- Activity -
These records contain pictures, which must be left out; copy exactly the lines from the one with "Task: Open the command palette keyboard icon" up to and including the one with "You are a computer-use agent.".

-- Data extract follows --

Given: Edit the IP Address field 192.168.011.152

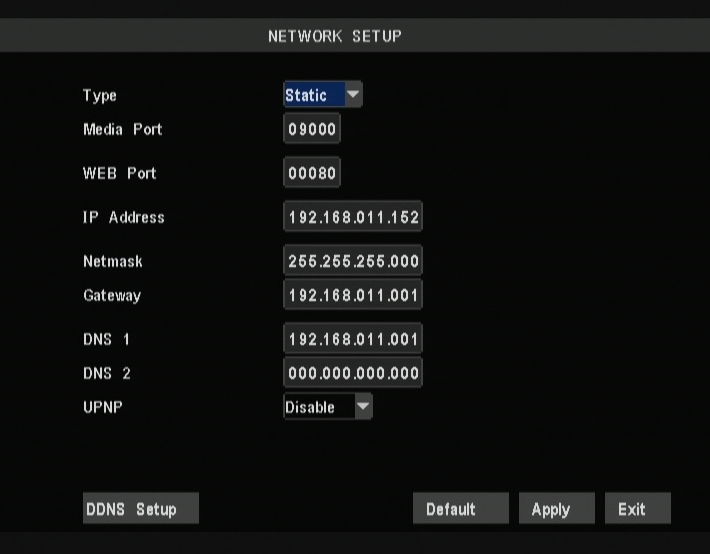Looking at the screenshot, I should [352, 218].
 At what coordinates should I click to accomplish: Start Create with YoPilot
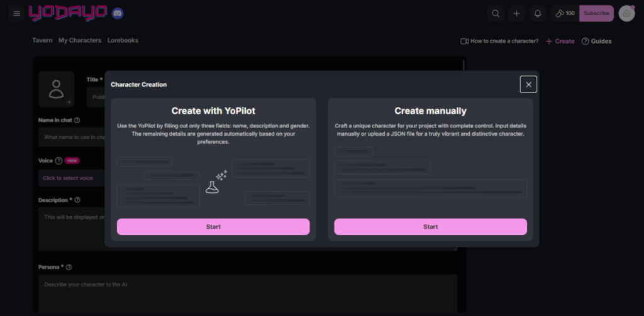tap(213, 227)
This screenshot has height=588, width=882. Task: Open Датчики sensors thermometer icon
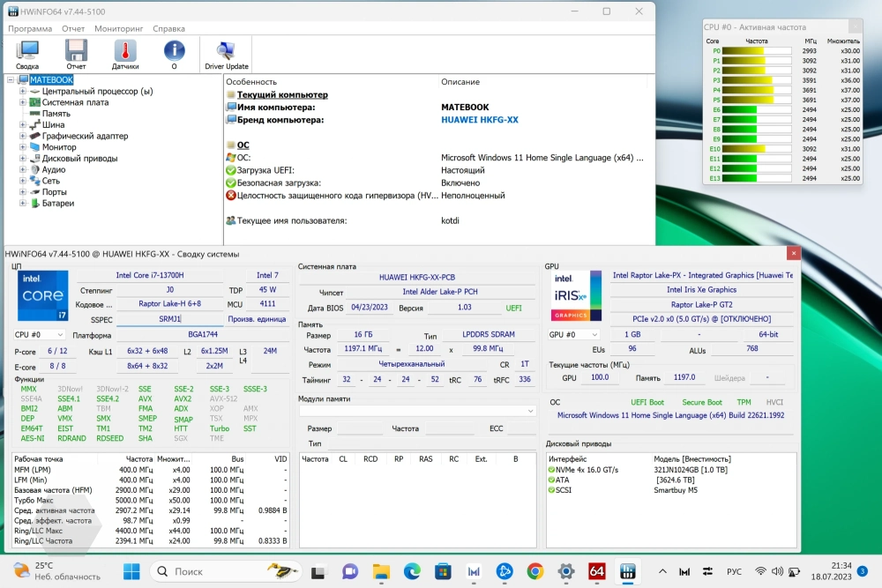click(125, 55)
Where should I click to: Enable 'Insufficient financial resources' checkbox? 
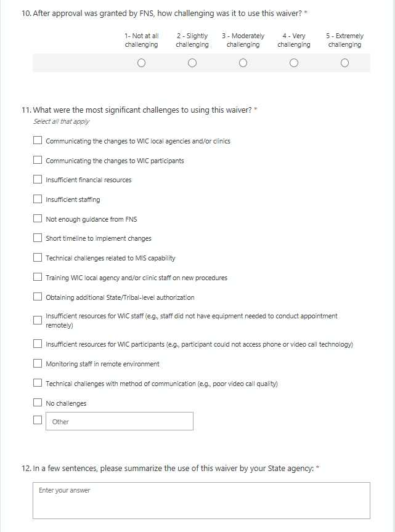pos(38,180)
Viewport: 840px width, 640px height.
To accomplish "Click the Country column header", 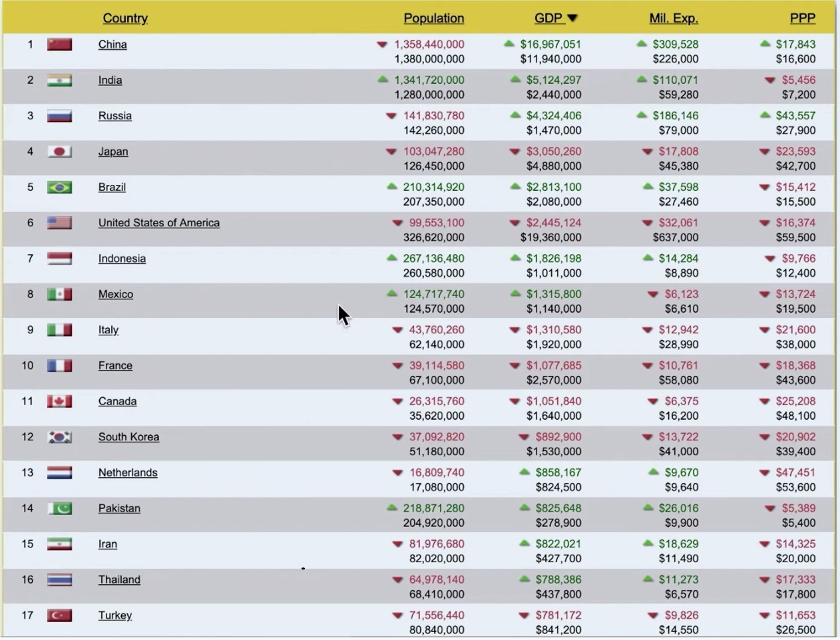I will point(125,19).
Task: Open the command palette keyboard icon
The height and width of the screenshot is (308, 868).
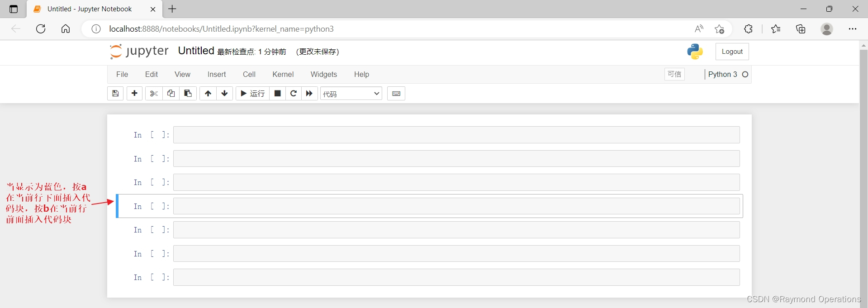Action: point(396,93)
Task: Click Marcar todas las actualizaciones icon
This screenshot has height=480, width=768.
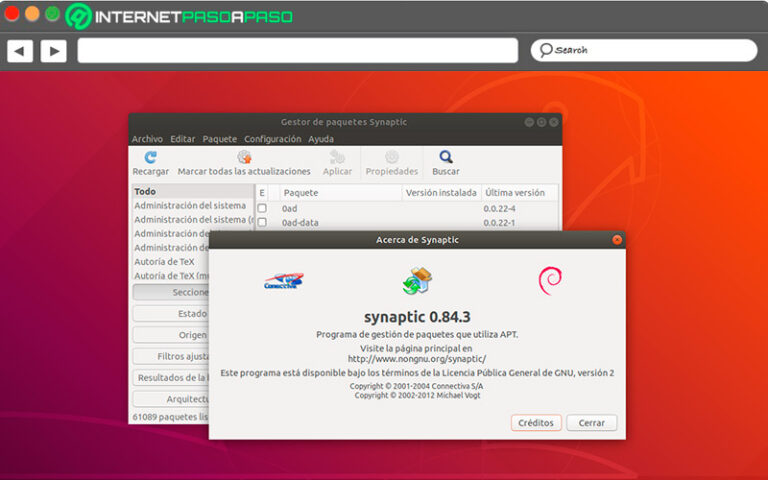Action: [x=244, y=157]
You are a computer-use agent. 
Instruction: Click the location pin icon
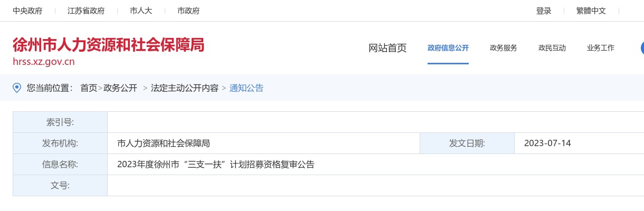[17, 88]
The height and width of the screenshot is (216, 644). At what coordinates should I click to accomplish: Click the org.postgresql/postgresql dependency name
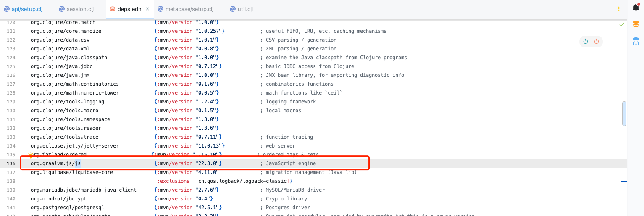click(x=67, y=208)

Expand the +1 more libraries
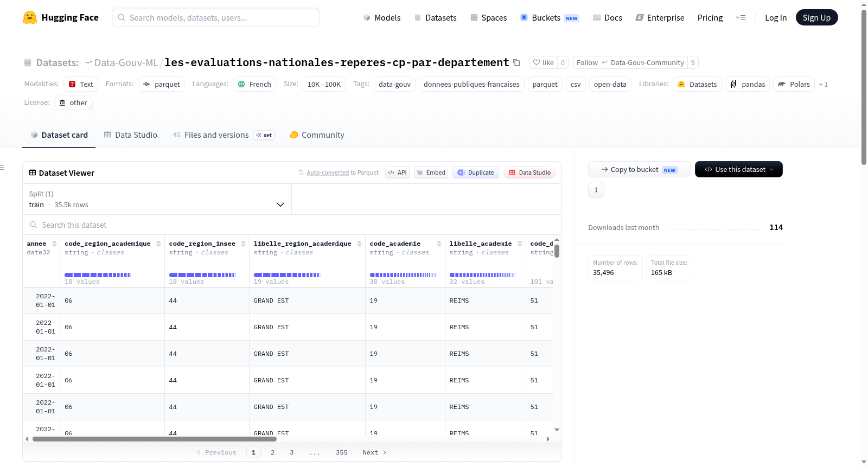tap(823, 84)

-- Data extract concluded --

- Your response -
Task: Open the command palette keyboard icon
The height and width of the screenshot is (308, 868).
Action: point(396,93)
Task: Click Marcar todas las actualizaciones icon
This screenshot has height=480, width=768.
Action: [x=244, y=157]
You are a computer-use agent. 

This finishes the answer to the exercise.